_Problem to solve_. Exact copy, no pictures: reproduce the lines from the one that holds "Task: Select the Revenue Value card" through the end of the entries.

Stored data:
□ □ □ □ □ □ □

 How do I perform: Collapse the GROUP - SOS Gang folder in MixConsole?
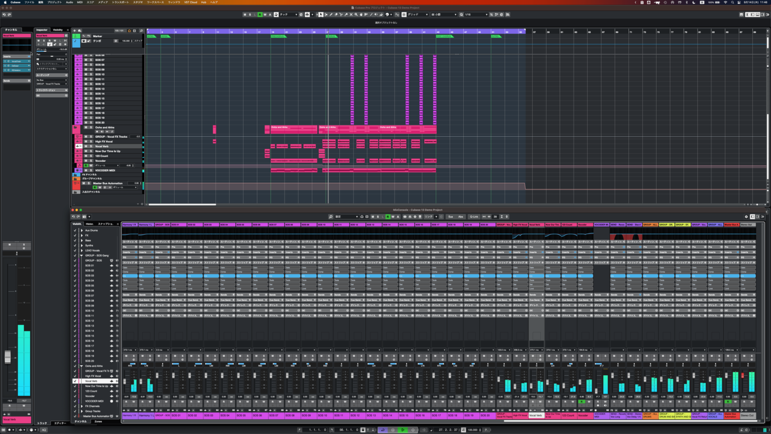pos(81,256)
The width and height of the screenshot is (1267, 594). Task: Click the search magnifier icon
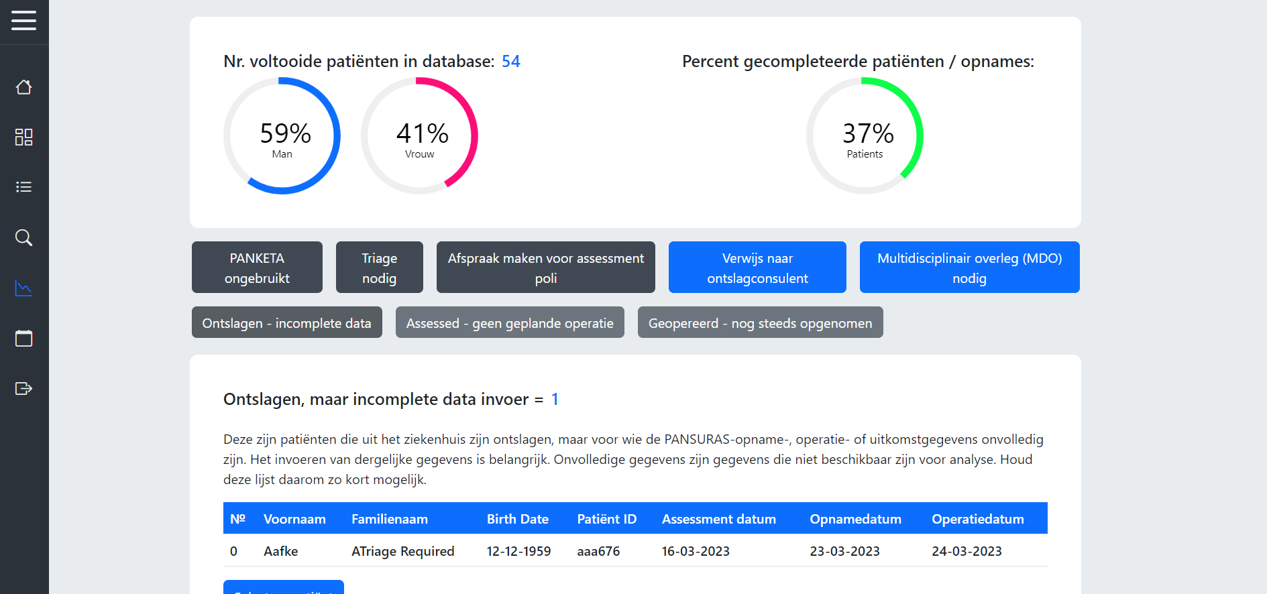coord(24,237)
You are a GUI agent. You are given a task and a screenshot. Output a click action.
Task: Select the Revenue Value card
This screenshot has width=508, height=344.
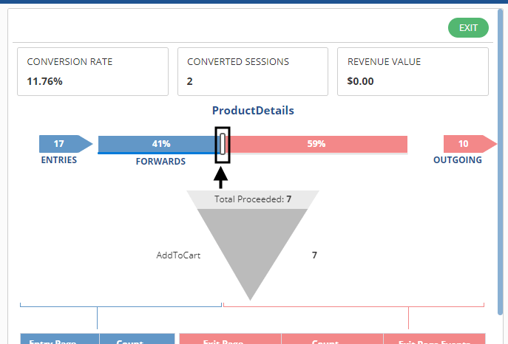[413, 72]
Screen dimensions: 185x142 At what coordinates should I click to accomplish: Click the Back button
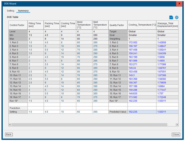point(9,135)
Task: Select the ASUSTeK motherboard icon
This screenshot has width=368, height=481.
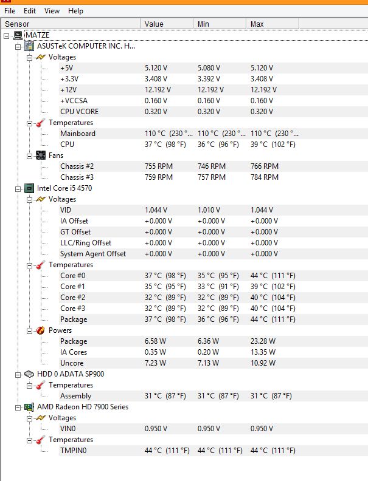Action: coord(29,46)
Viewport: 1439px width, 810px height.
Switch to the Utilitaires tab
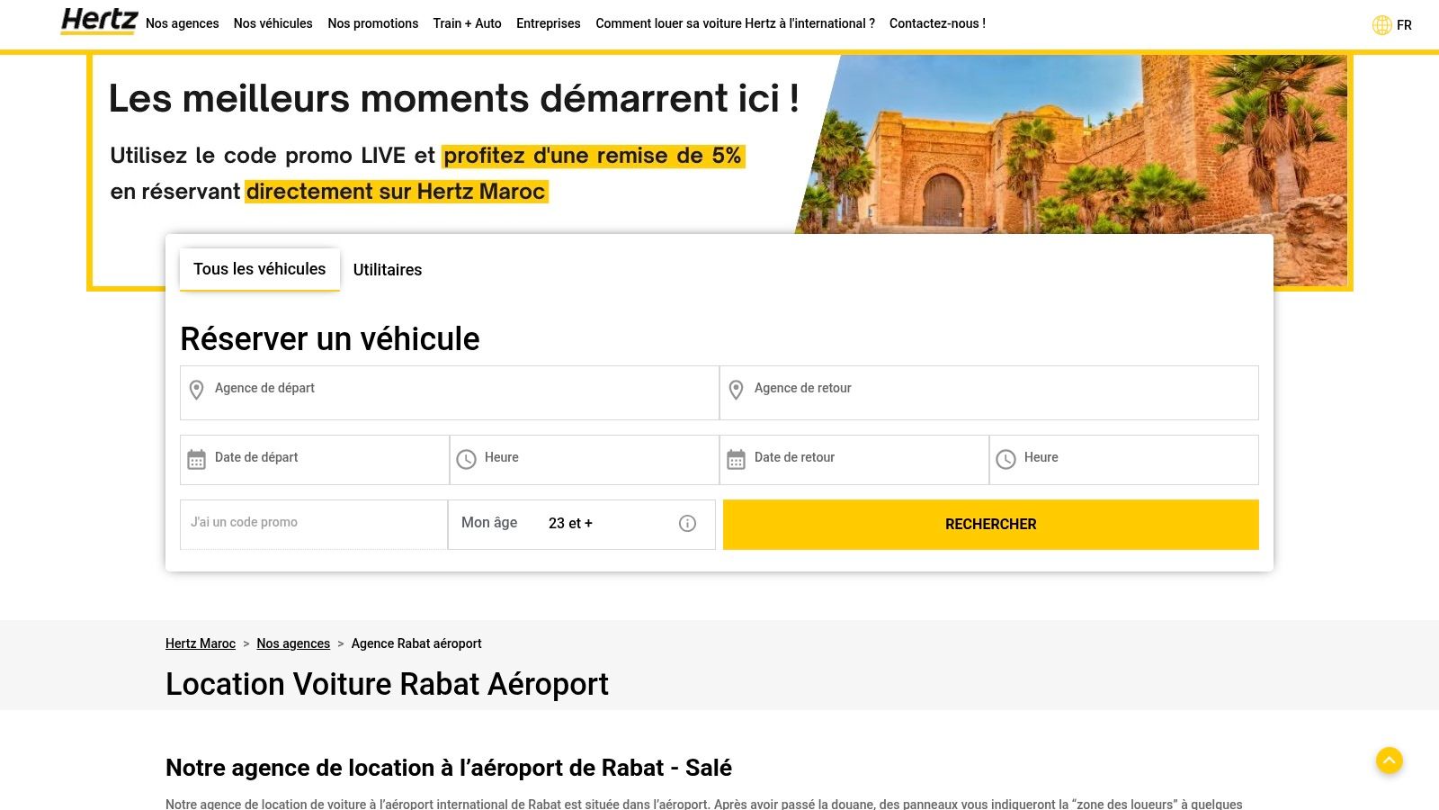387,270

□ □ □ □ □ □ □

_Answer section_.
Task: Select the Revenue Value card
This screenshot has width=508, height=344.
[413, 72]
Screen dimensions: 185x142 At what coordinates should I click to accomplish: Click the Back button
point(9,135)
Task: Select the ASUSTeK motherboard icon
This screenshot has width=368, height=481.
Action: coord(29,46)
Viewport: 1439px width, 810px height.
Switch to the Utilitaires tab
387,270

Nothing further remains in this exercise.